From 9819ac577929186635136588f0a64093d289d609 Mon Sep 17 00:00:00 2001
From: AJ Barea <ajbareaa@gmail.com>
Date: Mon, 1 Jun 2026 07:18:29 -0400
Subject: [PATCH 1/2] =?UTF-8?q?feat(reproduce):=20velocity=20reproduce=20?=
 =?UTF-8?q?=E2=80=94=20re-run=20an=20archived=20sweep?=
MIME-Version: 1.0
Content-Type: text/plain; charset=UTF-8
Content-Transfer-Encoding: 8bit

The inverse of `velocity archive`, closing the reproducibility loop.
read_archive recovers the per-run RunSpecs (and original comparison.json)
straight from the crate zip; reproduce_archive re-runs them via the existing
run_sweep (DRY).

`velocity reproduce <archive.zip> [--out] [--check] [--tolerance]`. --check
compares each run's reproduced final loss against the archived value within a
relative tolerance and exits non-zero on a real mismatch.
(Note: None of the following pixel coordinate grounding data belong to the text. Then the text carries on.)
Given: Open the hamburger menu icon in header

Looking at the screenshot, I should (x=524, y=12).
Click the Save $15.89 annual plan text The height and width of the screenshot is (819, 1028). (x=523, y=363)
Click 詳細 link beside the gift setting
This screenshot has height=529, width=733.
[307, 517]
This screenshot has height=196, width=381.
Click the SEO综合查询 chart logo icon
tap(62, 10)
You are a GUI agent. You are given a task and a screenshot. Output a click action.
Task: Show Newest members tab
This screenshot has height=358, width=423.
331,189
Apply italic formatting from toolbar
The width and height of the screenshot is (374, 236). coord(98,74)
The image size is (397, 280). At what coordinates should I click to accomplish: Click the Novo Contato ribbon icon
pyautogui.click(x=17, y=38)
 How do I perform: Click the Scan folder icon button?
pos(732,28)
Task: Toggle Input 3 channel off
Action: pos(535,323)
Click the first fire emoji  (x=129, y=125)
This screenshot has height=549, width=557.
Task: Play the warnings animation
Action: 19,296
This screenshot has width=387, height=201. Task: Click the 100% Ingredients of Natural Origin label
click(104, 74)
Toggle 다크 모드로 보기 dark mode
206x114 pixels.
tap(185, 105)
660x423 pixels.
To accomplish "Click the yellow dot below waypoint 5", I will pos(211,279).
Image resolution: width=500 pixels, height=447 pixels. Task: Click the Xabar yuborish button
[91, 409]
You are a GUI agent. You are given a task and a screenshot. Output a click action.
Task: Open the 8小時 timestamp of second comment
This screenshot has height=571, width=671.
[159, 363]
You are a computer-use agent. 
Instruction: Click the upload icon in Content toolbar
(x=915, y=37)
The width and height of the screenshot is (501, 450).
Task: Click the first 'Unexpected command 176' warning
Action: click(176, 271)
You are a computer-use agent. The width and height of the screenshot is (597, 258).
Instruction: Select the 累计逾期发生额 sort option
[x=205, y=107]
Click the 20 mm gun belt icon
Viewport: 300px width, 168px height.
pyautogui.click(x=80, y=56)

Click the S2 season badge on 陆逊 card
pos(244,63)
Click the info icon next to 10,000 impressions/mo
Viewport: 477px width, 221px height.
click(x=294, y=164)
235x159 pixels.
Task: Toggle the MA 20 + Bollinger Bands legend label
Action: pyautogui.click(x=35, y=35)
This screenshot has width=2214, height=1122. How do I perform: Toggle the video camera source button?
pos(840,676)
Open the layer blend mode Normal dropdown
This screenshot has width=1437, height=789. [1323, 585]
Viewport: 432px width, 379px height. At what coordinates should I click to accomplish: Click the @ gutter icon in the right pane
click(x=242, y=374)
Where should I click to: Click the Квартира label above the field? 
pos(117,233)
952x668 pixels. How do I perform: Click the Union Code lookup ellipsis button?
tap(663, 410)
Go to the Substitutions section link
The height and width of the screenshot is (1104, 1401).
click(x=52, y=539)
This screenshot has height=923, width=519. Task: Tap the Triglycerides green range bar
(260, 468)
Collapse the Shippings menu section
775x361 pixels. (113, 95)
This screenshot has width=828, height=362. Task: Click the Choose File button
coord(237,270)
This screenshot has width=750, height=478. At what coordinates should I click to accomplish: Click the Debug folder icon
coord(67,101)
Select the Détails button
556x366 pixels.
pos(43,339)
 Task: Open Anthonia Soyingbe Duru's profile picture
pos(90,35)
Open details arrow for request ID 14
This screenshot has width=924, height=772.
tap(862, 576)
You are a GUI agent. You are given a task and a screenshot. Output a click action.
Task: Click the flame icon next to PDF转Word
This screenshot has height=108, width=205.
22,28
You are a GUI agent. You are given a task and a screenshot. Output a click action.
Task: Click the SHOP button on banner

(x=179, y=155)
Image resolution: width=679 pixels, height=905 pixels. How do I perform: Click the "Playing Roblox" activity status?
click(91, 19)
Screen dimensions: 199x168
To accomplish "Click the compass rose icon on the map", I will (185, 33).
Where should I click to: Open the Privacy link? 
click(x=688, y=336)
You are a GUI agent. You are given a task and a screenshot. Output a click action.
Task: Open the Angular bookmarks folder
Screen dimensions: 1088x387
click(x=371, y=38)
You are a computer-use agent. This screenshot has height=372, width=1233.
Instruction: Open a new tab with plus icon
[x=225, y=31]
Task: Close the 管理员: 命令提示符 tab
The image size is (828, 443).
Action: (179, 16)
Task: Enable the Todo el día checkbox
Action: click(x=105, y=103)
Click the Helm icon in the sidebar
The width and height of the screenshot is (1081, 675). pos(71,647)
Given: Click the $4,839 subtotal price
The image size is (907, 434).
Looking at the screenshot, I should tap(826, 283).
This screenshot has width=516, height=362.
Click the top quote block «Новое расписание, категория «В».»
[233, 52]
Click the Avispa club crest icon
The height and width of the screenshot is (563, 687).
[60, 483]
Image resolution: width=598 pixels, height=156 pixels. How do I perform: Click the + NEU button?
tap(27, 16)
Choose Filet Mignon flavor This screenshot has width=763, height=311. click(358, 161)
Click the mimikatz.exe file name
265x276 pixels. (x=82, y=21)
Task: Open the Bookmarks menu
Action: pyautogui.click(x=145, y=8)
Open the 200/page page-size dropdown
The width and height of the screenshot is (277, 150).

Tolerance-based, not
bit-exact (ML/float aggregation isn't bitwise reproducible across runs/hardware)
and nan-safe (pydantic serializes an in-memory nan loss to JSON null, so a
present run with null loss is read as nan and doesn't false-mismatch a
reproduced nan).

Documented in docs/cli.md (roster guard). TDD throughout; full suite 379 passed.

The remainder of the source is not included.